Task objective ->
Search the material below for "under" and copy every line where it occurs.
────────
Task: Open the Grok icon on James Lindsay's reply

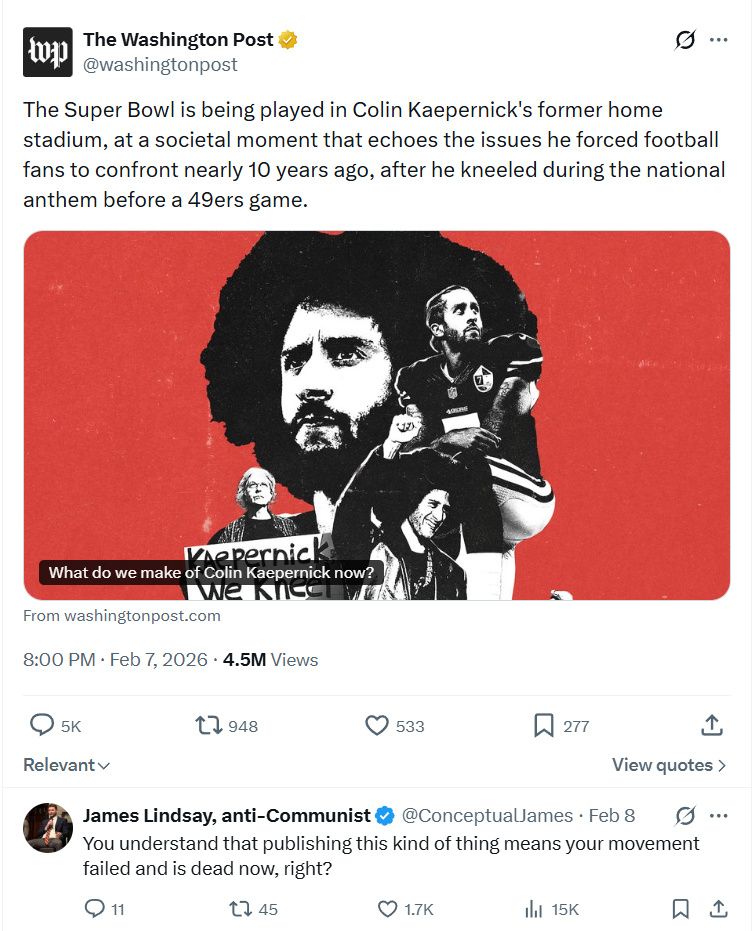Action: (685, 816)
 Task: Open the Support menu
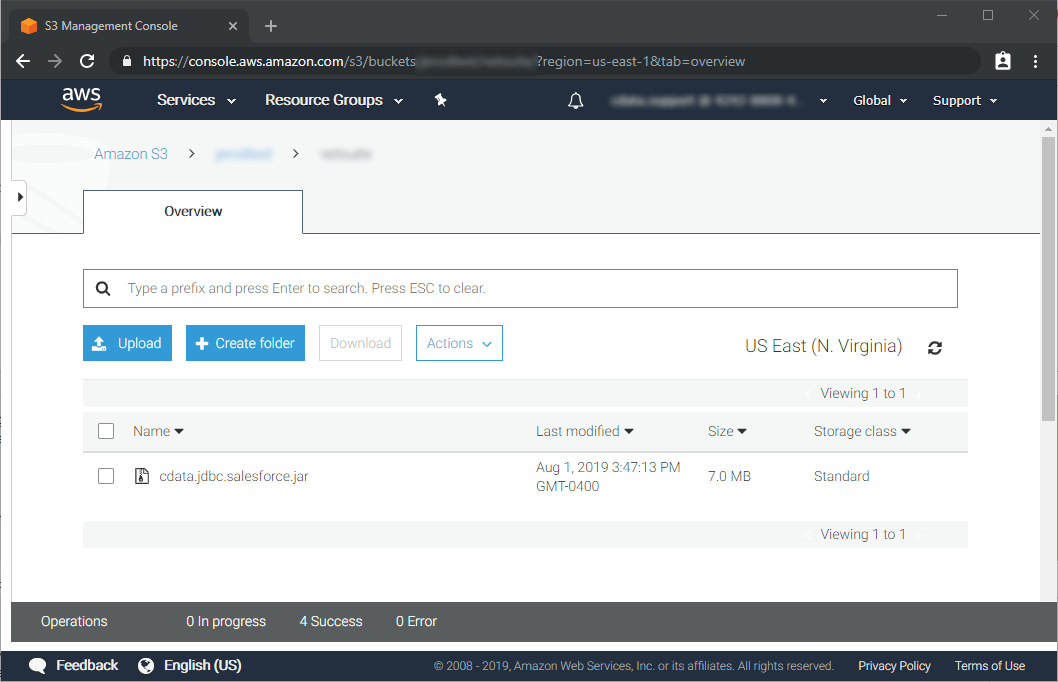pyautogui.click(x=965, y=100)
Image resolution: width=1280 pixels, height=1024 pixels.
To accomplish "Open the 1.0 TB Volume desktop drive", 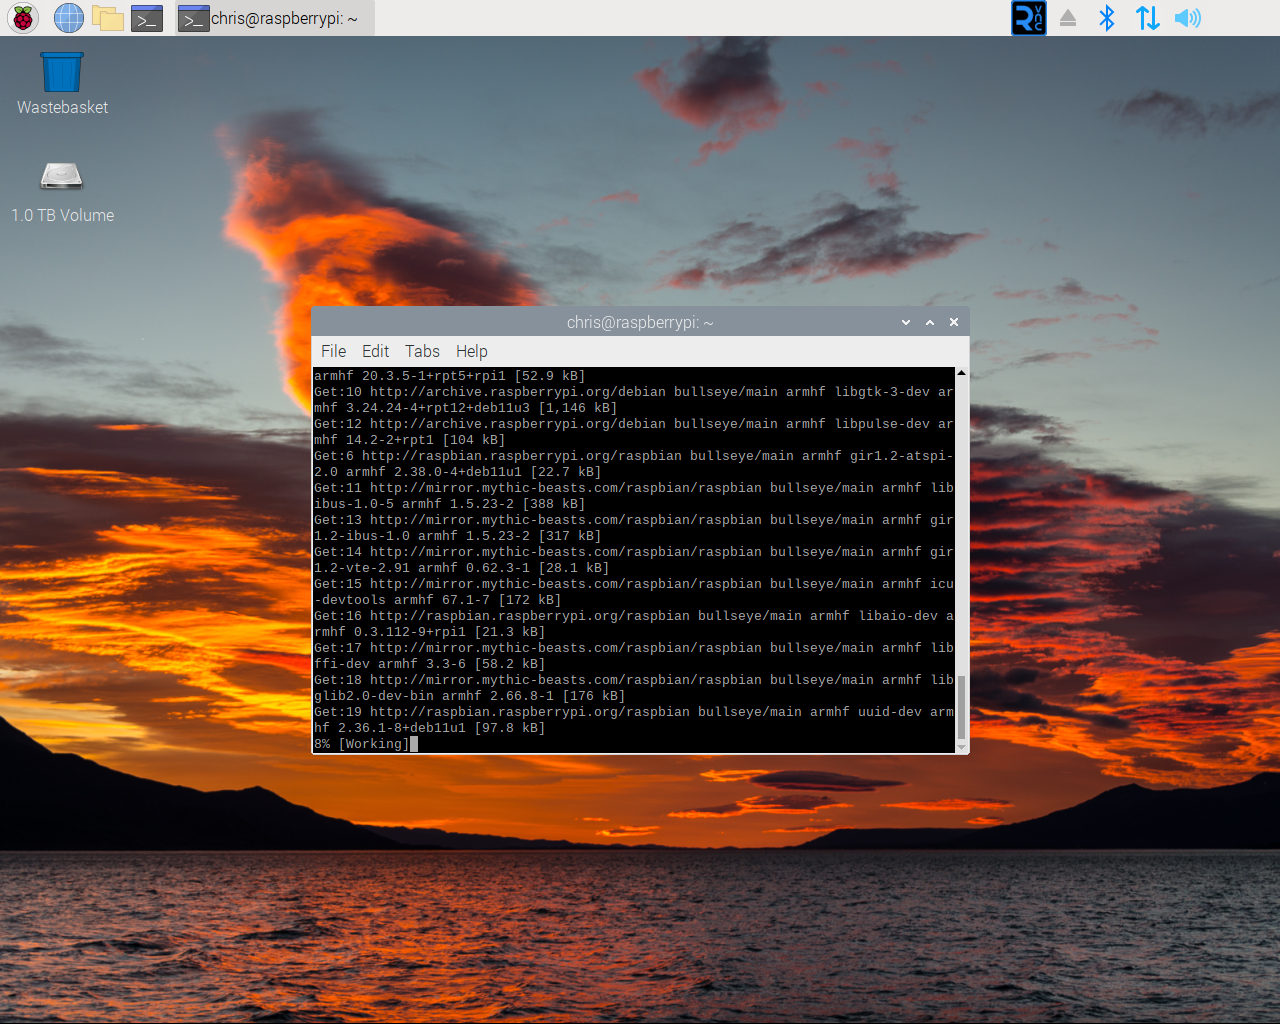I will coord(61,175).
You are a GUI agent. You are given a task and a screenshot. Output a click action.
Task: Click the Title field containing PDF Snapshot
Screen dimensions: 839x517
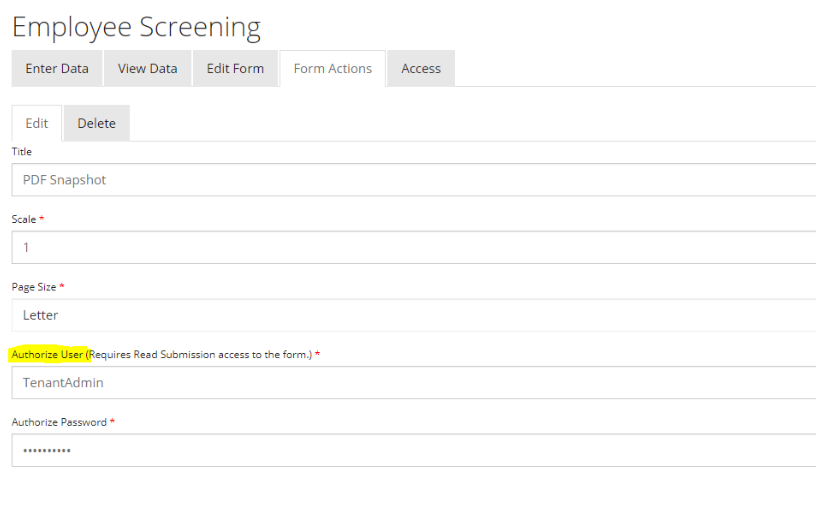[x=415, y=180]
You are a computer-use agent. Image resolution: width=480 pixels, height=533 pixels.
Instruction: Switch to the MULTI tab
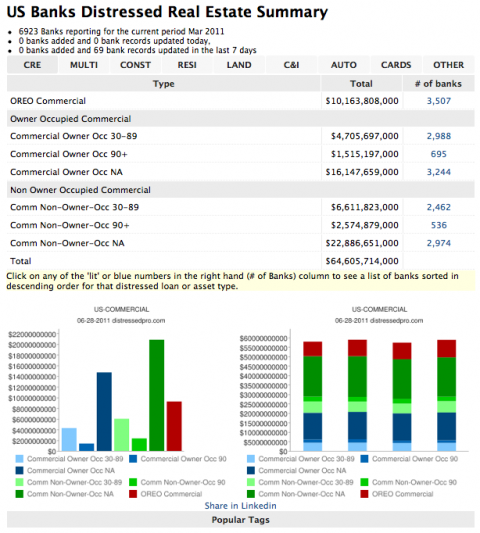coord(84,65)
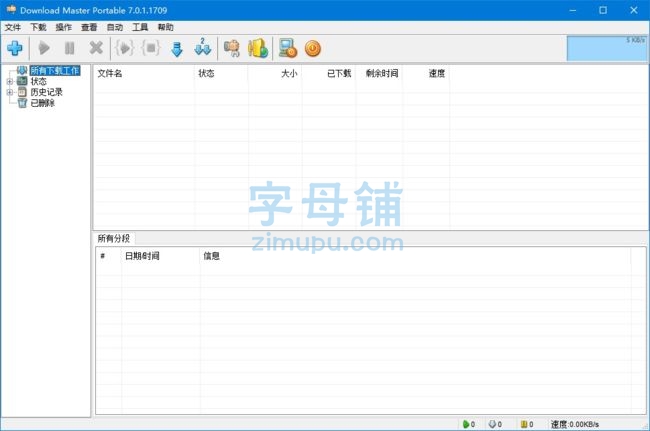
Task: Click the 剩余时间 column header
Action: tap(380, 73)
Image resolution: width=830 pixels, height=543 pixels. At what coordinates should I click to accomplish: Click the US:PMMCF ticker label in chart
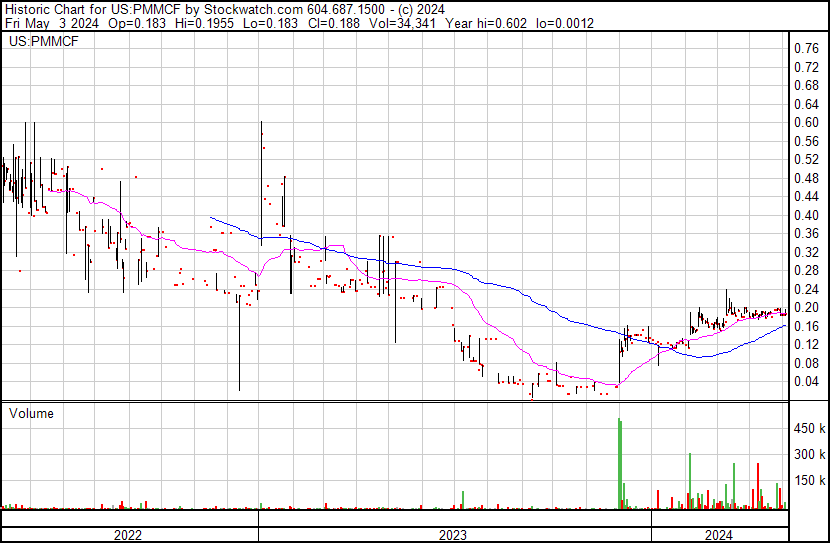point(43,42)
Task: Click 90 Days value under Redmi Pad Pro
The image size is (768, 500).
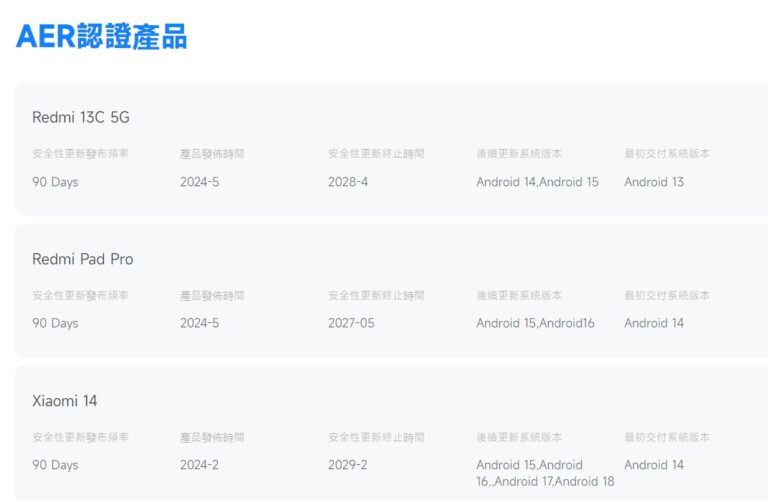Action: [x=55, y=323]
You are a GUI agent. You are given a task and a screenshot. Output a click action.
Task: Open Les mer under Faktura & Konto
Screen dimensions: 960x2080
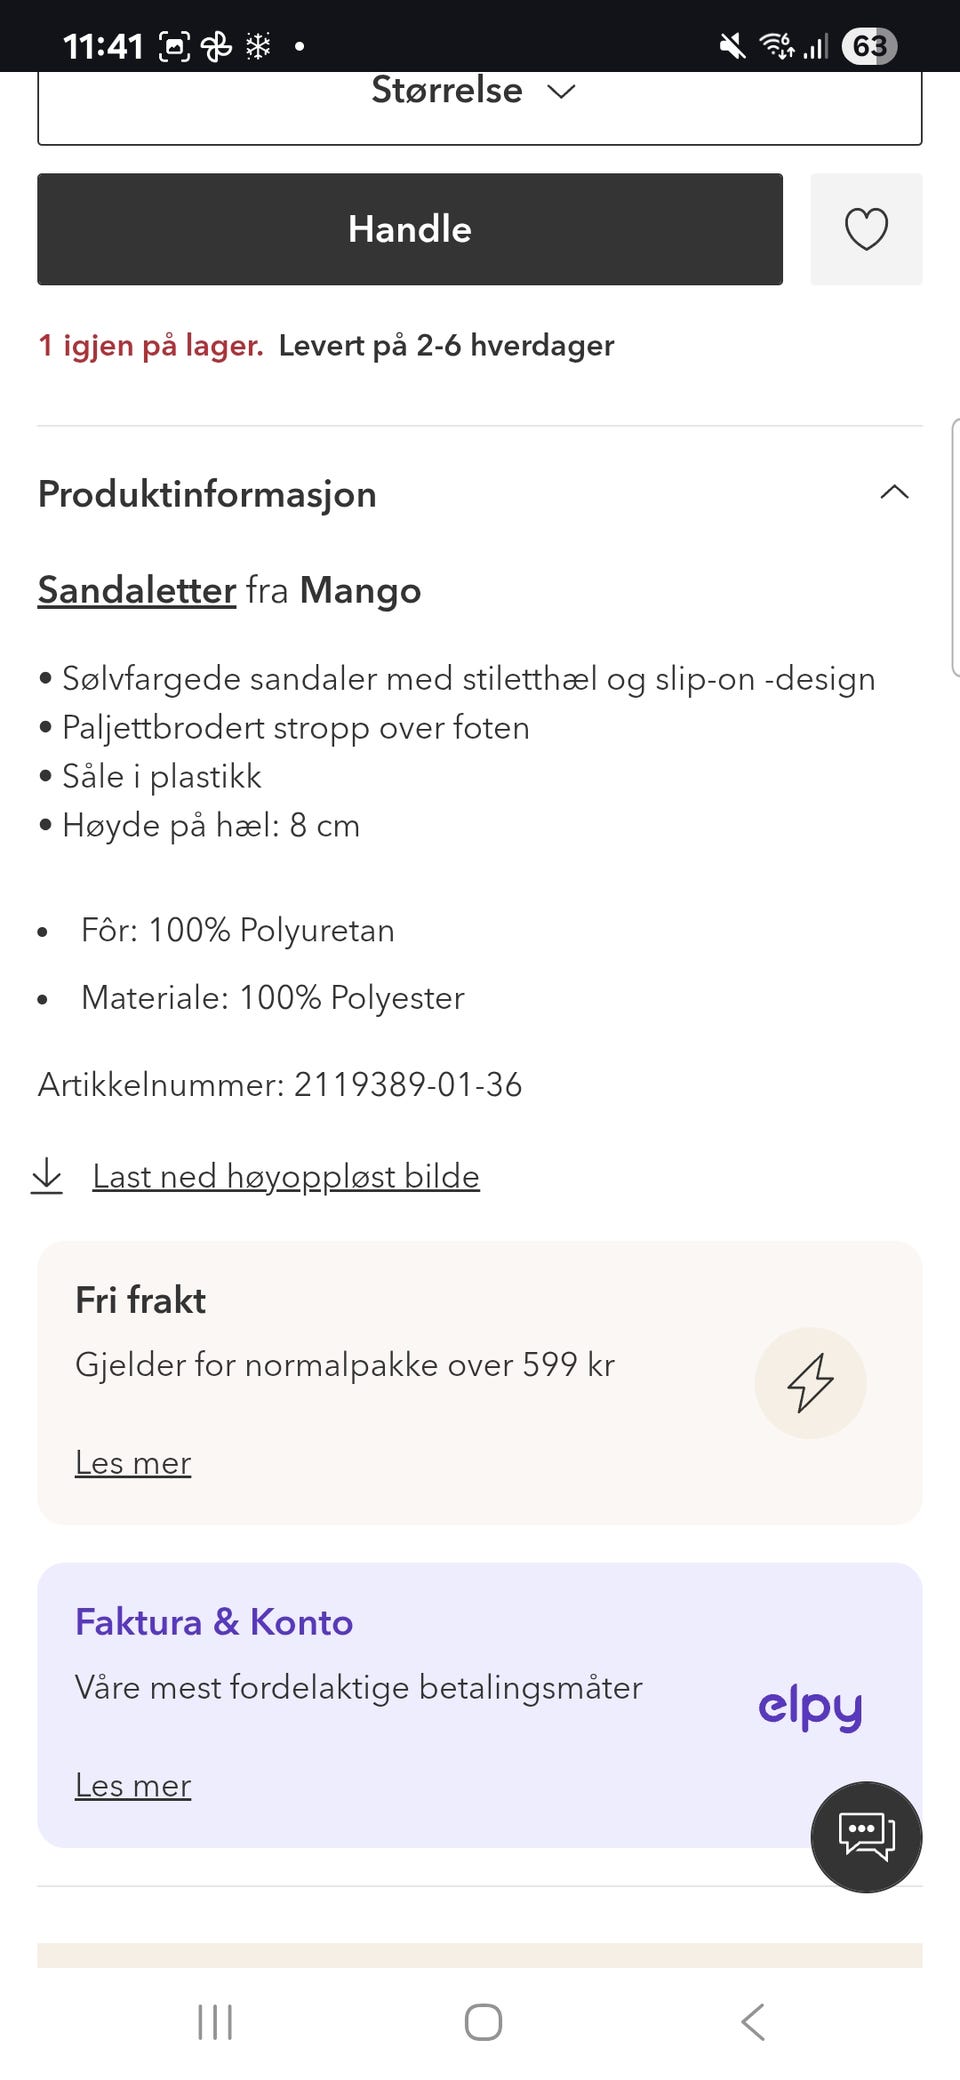tap(133, 1785)
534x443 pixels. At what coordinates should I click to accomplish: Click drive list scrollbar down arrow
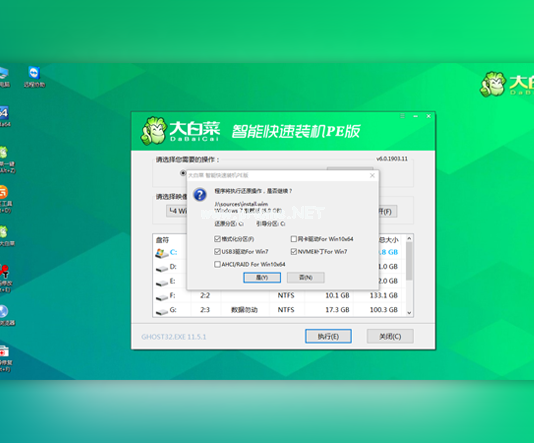[409, 313]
────────
Output of the task ->
Task: Click 90 Days value under Redmi Pad Pro
Task: Open Les mer under Faktura & Konto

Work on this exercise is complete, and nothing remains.